Netflix, from Tuesday 26 October
Netflix’s raunchy autumn (see also, erm, Sex, Love & Goop) continues with this hour-long, proudly inclusive “sex positivity” special hosted by Californian rapper Saweetie. It’s a mix of celebrity stories, candid comedy and genuine educational intentions – the likes of Romesh Ranganathan, Katherine Ryan and London Hughes keep things light, but there’s a selection of educators and experts to offer practical advice and, perhaps most excitingly, the most sexually uninhibited puppetry this side of Team America: World Police.
The Time It Takes
Netflix, from Friday 29 October
Another intimate breakup drama to sit alongside Sky Atlantic’s Scenes from a Marriage, this Spanish series follows Lina (Nadia de Santiago) as she processes the end (and, in turn, the beginning) of her nine-year relationship with Nico (Álvaro Cervantes). Told via a mixture of flashbacks and current events, Lina comes to terms with her romantic loss by exploring the past and moving into the future, and trying to think of their split a minute less each day. It’s a nicely written and performed rendering of regret, sadness and gradual emotional recovery.
Maradona: Blessed Dream
Amazon Prime Video, from Friday 29 October
Asif Kapadia’s brilliant 2019 film Diego Maradona still feels like the definitive documentary exploration of the troubled Argentinian footballing genius’s life. But can a biopic shed any further light on his story? This 10-episode drama depicts Maradona at every stage in his journey, tracking his progress from impish barrio prodigy to globe-bestriding superstar and, eventually, to corrupted, drug-ravaged victim. It’s heavy on the melodrama but, faced with a life as mercurial as this, not many other appropriate moods were available.
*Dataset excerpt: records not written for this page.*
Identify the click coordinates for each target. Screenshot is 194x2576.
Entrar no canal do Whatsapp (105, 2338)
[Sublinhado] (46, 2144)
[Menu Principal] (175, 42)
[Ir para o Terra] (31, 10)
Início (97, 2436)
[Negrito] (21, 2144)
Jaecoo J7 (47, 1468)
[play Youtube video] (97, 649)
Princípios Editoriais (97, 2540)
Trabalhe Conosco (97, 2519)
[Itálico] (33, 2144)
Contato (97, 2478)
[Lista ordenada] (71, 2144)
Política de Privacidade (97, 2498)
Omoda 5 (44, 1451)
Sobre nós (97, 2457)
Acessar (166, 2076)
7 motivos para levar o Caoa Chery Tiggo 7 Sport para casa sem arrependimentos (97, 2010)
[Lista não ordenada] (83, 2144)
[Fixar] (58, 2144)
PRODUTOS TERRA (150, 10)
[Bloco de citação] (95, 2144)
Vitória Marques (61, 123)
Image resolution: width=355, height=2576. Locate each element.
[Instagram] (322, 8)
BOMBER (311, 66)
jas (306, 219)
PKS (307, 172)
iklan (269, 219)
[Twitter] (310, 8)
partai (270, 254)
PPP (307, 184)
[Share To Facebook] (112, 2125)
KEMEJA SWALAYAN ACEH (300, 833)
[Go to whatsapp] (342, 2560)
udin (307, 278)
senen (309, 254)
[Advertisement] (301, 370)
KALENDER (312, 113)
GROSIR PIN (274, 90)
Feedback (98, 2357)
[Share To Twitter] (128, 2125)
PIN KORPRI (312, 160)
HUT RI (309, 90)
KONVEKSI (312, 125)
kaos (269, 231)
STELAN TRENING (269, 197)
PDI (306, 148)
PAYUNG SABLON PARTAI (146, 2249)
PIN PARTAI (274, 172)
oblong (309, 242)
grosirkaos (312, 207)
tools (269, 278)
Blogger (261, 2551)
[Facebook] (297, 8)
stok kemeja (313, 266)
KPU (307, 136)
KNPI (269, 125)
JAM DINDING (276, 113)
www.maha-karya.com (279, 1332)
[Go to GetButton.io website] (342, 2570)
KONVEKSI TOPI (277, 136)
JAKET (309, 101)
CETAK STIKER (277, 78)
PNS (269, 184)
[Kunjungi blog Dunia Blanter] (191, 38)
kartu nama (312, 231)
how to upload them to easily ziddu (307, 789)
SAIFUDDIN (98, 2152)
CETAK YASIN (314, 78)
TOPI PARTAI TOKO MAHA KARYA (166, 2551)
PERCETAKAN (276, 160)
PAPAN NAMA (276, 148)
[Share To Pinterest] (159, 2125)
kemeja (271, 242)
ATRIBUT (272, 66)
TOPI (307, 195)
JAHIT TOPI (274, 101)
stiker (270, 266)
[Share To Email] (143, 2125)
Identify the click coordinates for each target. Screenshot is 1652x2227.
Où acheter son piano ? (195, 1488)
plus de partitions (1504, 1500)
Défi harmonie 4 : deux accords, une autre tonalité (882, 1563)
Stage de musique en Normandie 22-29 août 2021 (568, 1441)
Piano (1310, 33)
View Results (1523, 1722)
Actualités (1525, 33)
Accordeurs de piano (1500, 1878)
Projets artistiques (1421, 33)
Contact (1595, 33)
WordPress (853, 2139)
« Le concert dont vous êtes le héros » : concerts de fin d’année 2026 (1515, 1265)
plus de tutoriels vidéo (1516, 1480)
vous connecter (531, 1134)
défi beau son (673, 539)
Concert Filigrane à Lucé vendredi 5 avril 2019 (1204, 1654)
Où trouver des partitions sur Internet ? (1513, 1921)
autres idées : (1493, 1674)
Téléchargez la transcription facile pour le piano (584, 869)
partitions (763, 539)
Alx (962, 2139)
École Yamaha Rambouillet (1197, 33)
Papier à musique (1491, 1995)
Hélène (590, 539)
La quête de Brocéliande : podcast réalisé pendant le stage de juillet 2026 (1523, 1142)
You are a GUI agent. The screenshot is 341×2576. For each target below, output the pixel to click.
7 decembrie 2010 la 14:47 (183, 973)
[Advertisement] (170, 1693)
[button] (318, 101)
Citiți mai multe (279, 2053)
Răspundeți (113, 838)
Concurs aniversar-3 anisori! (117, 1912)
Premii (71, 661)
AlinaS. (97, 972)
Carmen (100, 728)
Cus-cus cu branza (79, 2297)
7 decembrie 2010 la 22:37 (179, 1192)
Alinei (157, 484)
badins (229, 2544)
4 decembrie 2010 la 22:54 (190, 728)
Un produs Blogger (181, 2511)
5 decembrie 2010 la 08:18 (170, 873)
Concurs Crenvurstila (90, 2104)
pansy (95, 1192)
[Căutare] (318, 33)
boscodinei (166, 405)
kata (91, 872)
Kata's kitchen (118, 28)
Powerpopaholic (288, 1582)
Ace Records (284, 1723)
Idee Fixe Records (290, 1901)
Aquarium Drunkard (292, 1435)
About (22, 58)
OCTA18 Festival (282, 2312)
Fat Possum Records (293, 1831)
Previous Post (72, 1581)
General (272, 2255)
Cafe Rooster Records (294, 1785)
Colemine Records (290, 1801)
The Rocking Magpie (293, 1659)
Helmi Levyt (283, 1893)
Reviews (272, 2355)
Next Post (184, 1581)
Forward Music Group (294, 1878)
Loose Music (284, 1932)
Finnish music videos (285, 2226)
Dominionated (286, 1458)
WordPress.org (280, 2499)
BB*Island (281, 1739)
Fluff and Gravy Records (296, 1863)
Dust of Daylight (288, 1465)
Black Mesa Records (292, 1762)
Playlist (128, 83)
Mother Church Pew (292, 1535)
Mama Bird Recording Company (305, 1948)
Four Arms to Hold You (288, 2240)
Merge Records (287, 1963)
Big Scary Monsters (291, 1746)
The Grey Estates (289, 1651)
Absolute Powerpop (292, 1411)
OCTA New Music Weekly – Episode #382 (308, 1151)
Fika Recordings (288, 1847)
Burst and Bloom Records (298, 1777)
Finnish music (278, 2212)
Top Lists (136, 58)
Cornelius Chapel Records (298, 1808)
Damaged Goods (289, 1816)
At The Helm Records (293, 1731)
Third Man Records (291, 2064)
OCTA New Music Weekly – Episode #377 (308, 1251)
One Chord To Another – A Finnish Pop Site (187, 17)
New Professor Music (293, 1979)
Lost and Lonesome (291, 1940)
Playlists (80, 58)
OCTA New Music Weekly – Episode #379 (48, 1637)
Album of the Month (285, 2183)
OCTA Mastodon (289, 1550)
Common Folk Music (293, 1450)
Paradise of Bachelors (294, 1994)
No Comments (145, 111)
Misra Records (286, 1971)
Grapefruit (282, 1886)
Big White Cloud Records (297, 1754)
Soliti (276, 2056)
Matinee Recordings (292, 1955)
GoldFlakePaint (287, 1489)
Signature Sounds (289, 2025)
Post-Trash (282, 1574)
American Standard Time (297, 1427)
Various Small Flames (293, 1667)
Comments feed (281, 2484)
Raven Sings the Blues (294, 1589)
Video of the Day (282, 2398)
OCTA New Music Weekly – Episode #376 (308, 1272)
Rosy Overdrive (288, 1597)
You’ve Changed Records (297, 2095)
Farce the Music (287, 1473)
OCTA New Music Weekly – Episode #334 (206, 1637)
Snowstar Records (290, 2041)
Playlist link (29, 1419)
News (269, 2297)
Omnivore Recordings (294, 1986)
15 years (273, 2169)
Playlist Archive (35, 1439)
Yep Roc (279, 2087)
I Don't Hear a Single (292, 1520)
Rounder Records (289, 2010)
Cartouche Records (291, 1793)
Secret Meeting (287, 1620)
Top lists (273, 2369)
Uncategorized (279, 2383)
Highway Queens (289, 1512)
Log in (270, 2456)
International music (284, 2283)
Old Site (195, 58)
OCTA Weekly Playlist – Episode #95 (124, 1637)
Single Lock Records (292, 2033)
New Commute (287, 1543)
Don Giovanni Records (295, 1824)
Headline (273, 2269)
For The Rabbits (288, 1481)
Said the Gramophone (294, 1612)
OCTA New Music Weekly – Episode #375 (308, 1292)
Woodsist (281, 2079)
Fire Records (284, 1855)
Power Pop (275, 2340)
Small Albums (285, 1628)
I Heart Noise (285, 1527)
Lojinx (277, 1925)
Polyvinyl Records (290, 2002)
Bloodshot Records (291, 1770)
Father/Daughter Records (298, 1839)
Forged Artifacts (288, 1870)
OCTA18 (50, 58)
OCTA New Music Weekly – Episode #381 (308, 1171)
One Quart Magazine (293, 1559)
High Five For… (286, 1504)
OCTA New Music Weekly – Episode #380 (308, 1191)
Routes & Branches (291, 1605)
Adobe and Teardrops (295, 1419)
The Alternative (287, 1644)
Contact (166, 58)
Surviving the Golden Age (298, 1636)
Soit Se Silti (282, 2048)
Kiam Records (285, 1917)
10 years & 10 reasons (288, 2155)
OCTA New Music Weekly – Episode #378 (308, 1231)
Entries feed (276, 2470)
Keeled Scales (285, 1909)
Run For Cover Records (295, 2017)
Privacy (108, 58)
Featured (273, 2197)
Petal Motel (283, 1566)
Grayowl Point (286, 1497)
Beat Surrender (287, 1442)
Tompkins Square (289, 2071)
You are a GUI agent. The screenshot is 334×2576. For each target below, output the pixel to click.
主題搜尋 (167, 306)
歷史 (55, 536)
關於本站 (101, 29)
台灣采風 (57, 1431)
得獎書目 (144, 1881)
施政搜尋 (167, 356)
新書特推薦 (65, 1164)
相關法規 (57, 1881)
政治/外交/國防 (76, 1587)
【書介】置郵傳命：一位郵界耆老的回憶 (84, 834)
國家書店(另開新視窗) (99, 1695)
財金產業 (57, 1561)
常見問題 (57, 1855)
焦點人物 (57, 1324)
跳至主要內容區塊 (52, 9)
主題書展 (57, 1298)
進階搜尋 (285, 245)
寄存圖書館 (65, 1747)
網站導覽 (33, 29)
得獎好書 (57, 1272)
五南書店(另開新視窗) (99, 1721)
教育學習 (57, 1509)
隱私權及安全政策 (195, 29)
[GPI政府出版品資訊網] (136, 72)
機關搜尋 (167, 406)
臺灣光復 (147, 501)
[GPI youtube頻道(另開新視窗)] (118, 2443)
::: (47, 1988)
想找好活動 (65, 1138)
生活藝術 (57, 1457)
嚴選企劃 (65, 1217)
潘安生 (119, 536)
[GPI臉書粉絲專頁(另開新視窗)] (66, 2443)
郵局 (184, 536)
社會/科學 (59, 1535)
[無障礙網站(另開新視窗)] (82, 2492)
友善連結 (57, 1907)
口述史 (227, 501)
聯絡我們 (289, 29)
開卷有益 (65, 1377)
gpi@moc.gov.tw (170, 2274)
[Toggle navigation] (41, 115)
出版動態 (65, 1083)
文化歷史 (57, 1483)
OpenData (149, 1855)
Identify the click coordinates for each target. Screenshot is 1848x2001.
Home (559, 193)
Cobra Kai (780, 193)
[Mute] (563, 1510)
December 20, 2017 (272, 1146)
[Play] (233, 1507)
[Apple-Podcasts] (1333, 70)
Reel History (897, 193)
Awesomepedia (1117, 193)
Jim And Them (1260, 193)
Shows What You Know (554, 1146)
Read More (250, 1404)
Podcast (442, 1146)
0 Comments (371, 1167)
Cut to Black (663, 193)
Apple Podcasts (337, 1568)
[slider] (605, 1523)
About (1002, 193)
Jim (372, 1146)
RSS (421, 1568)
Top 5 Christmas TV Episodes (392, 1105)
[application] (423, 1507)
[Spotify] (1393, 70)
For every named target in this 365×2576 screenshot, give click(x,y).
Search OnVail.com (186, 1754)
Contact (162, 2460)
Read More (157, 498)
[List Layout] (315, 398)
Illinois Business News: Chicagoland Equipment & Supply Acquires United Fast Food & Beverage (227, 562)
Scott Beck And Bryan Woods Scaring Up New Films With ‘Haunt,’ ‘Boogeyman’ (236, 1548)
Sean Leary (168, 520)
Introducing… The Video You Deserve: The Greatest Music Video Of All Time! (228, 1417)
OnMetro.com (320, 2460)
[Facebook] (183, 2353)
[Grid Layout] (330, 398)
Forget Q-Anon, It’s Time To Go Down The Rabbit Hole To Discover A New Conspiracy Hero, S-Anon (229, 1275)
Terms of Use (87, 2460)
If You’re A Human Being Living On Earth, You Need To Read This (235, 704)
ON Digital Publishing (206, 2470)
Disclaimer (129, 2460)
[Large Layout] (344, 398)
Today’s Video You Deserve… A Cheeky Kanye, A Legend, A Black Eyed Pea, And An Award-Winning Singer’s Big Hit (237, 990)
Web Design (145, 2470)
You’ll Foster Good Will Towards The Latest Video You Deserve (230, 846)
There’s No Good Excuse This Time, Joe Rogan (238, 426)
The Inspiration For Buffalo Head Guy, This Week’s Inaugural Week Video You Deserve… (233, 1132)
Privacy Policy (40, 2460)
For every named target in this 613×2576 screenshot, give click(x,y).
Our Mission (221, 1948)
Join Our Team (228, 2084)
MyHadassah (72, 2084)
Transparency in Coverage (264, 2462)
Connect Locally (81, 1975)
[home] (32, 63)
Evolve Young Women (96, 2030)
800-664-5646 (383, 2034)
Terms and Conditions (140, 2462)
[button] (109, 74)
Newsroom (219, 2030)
Apple TV+, from Friday 29 October
Inspired by the story of NBA superstar Kevin Durant, this drama is set in the ultra-competitive world of youth basketball. It stars Isaiah Hill as Jace Carson, a 14-year-old prodigy fighting racism, family difficulties and some anger management issues, as he sets his sights on stardom. In truth, it’s a pretty standard rags-to-riches tale, but the basketball set-pieces are vividly realised and it does ask a few interesting (and more widely applicable) questions about the ways in which talented young sportspeople are sometimes warehoused.